- _Problem details_
Each entry has to be given again in its exact wording, and no picture may appear in the result.

- _Records shown_
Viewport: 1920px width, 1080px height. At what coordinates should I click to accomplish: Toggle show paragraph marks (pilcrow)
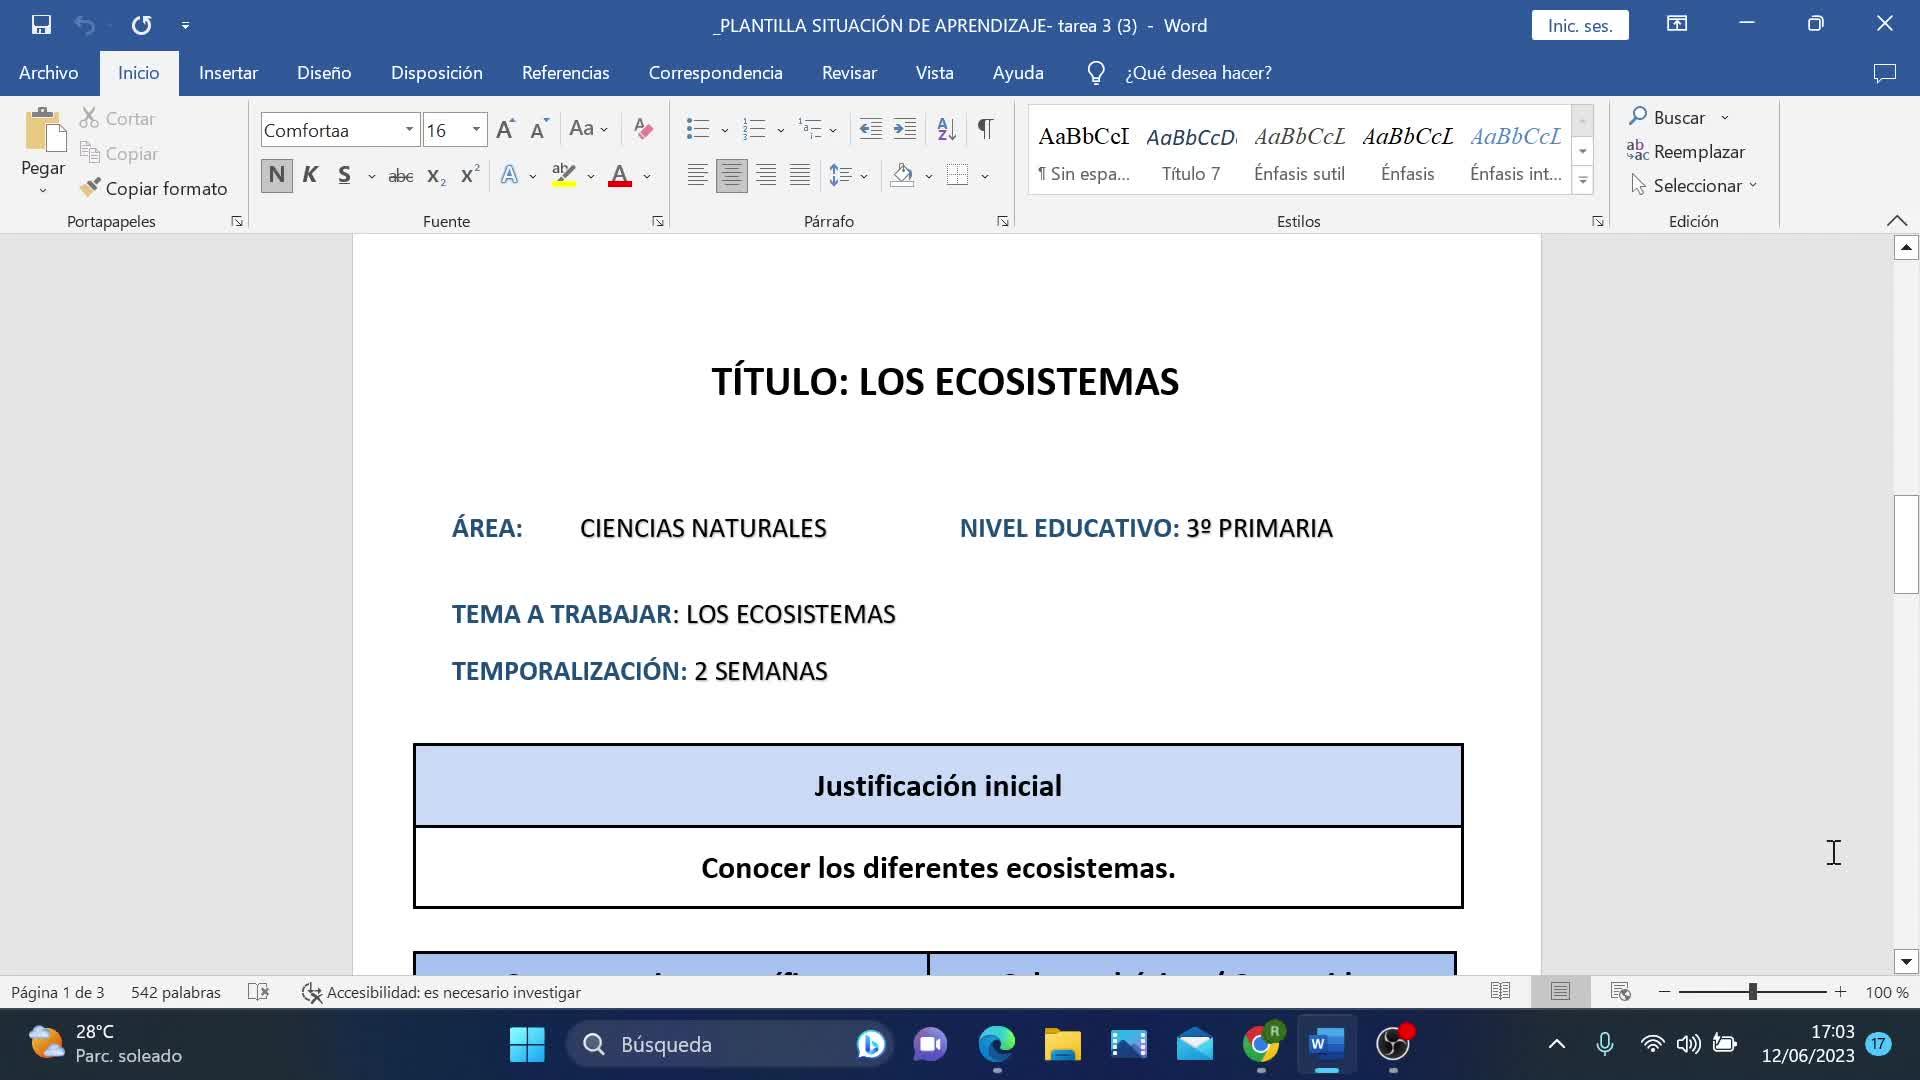click(x=985, y=129)
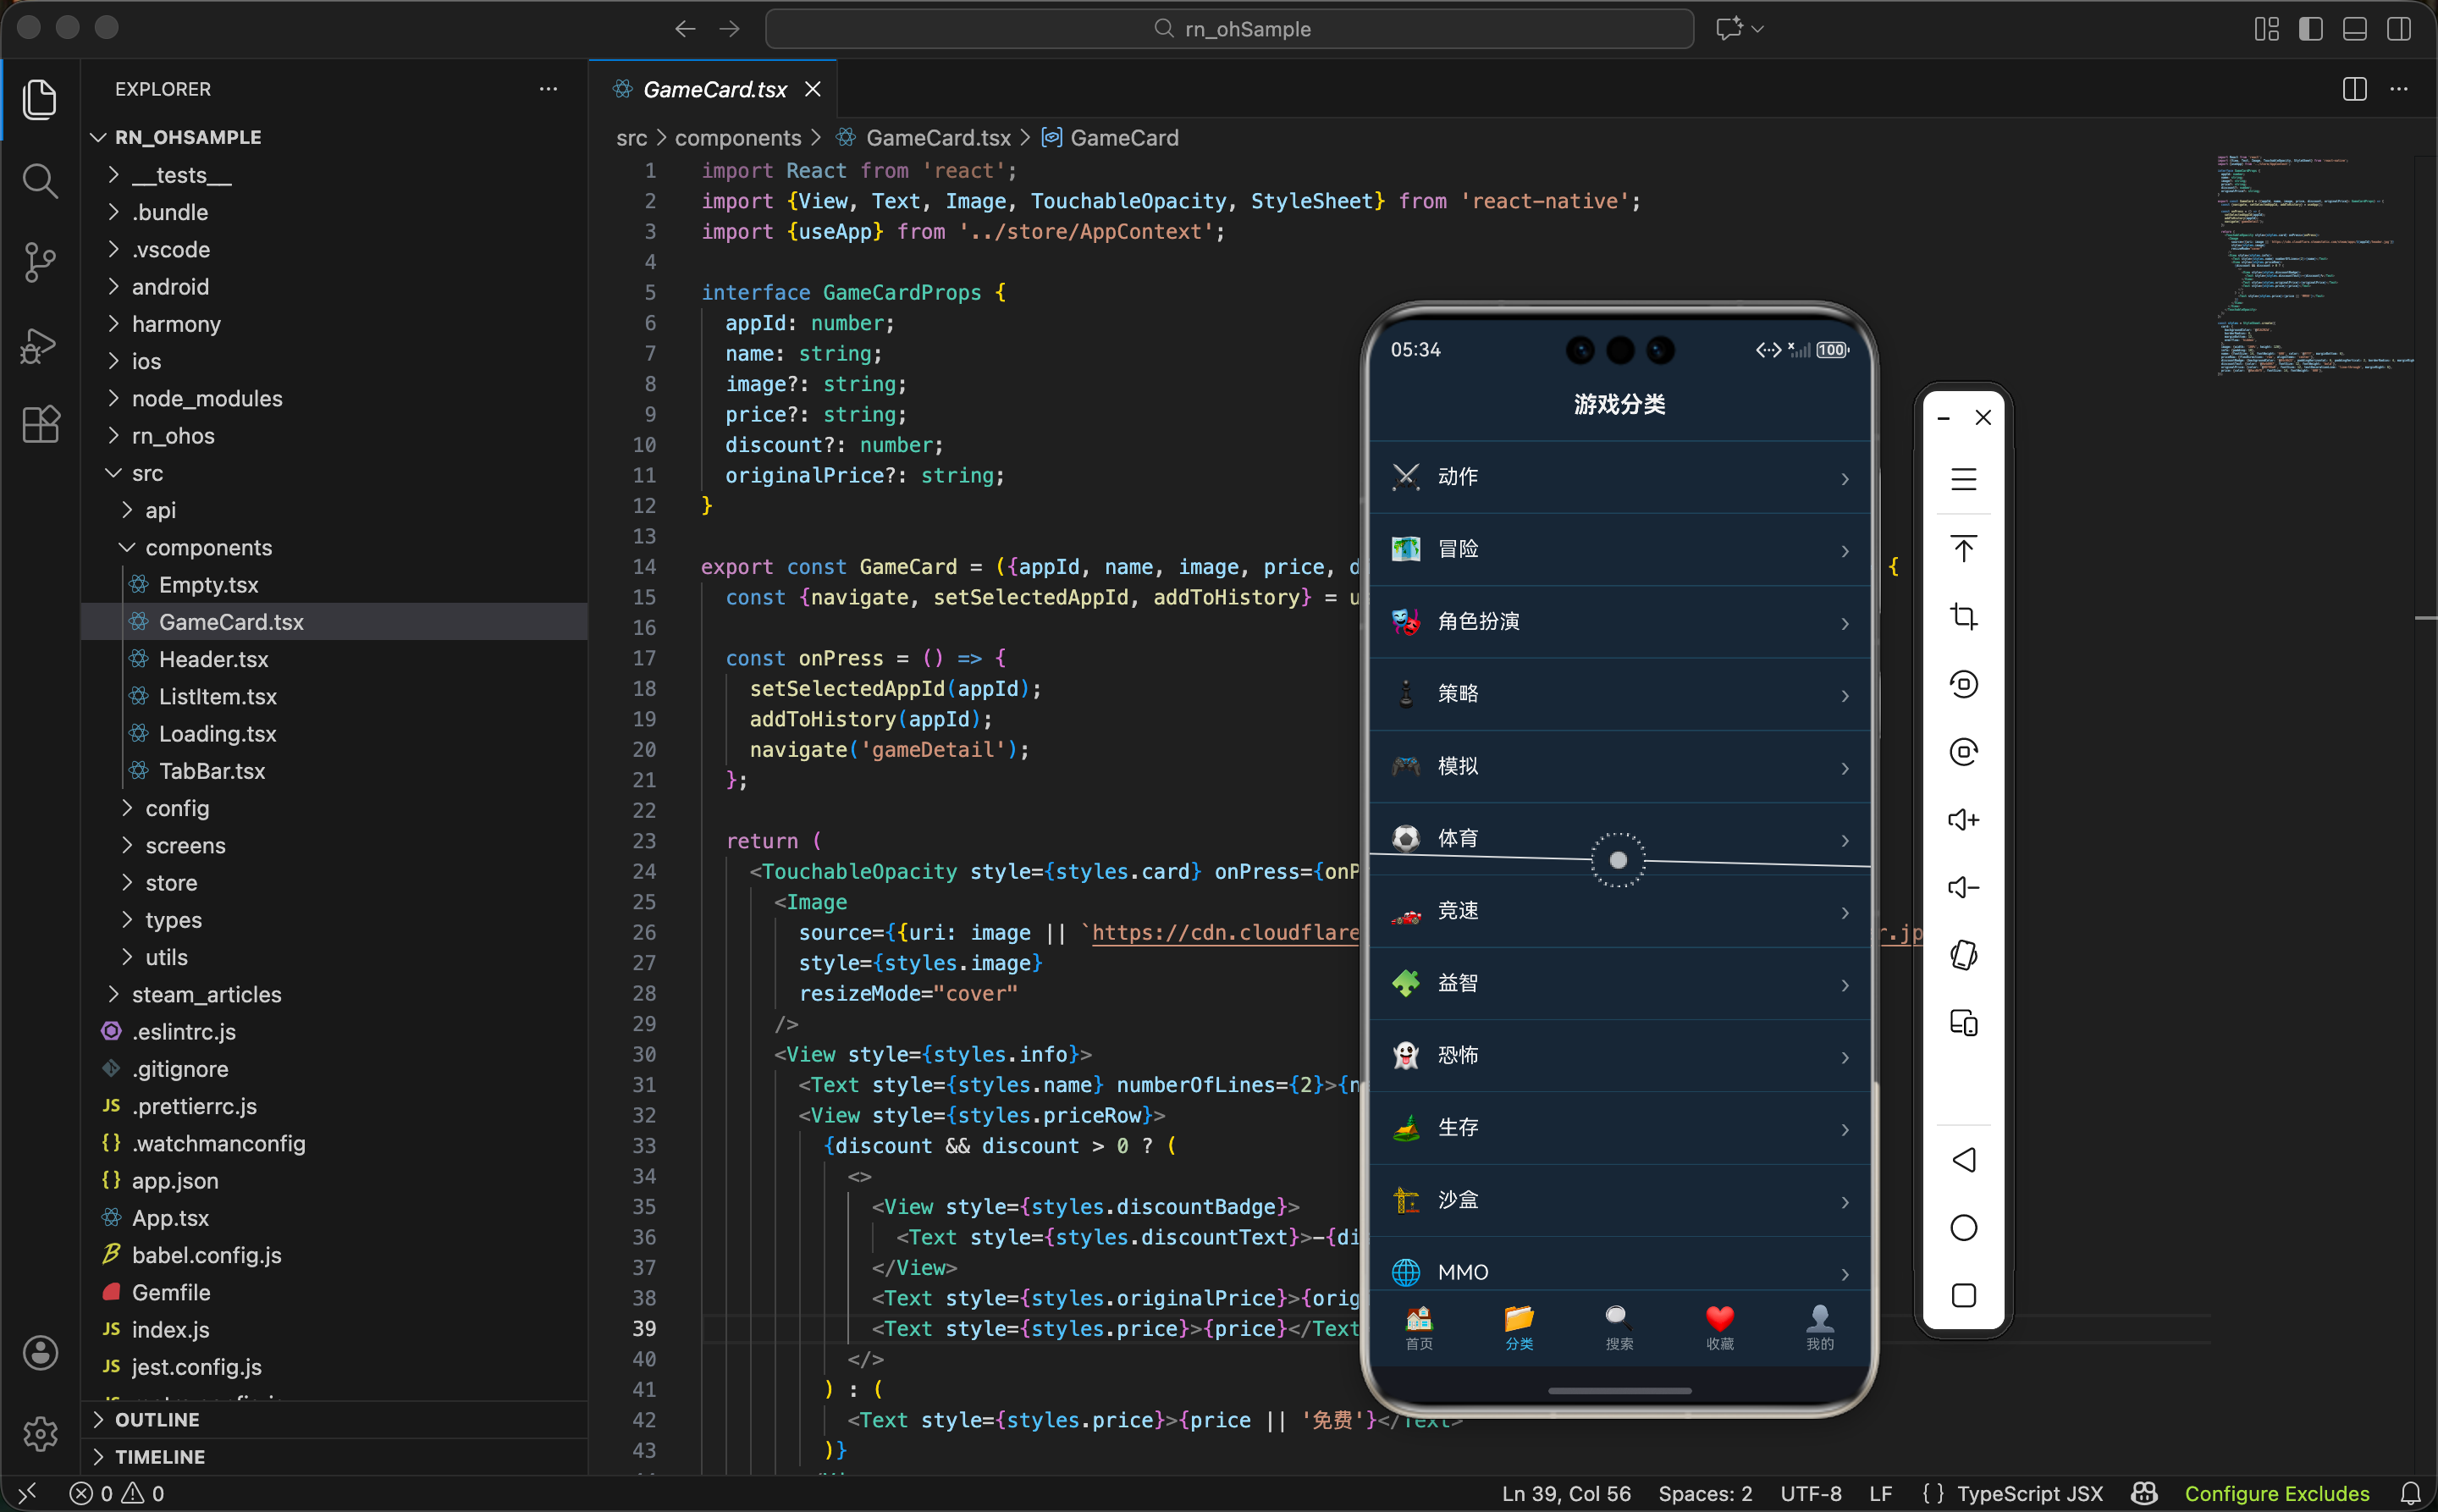Open the Extensions view
Screen dimensions: 2438x1512
tap(40, 425)
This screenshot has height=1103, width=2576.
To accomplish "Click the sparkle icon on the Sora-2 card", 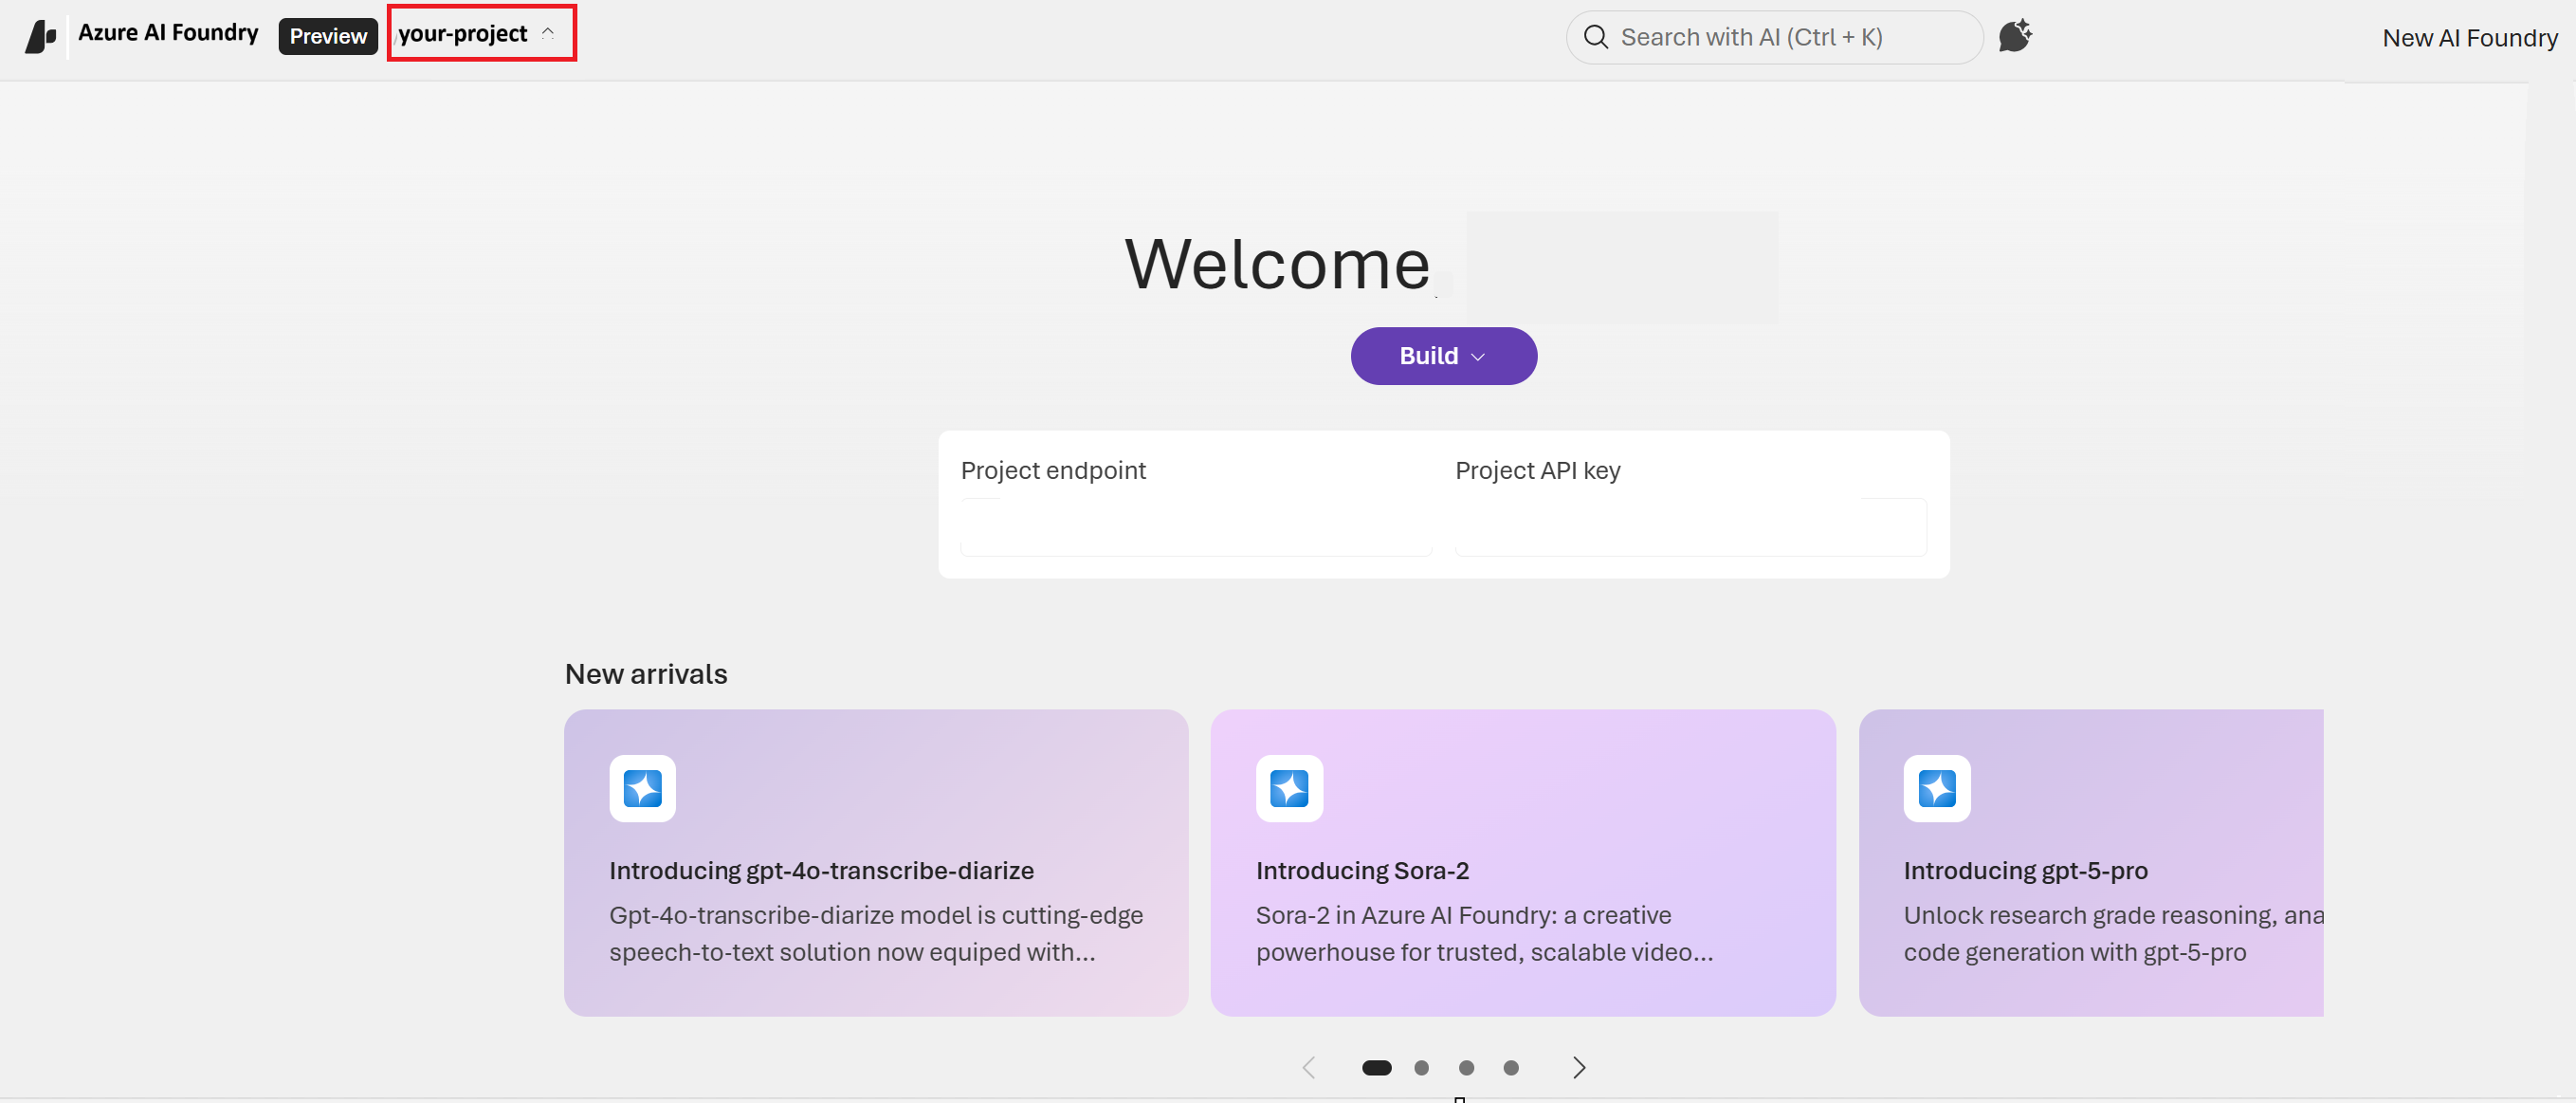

- _Solution to this exercise_
Viewport: 1920px width, 1080px height. At what coordinates should I click to accomplish: Toggle show paragraph marks (pilcrow)
click(x=985, y=129)
Open the Extensions view
Screen dimensions: 2438x1512
tap(40, 425)
This screenshot has height=1103, width=2576.
To accomplish "Click the sparkle icon on the Sora-2 card", 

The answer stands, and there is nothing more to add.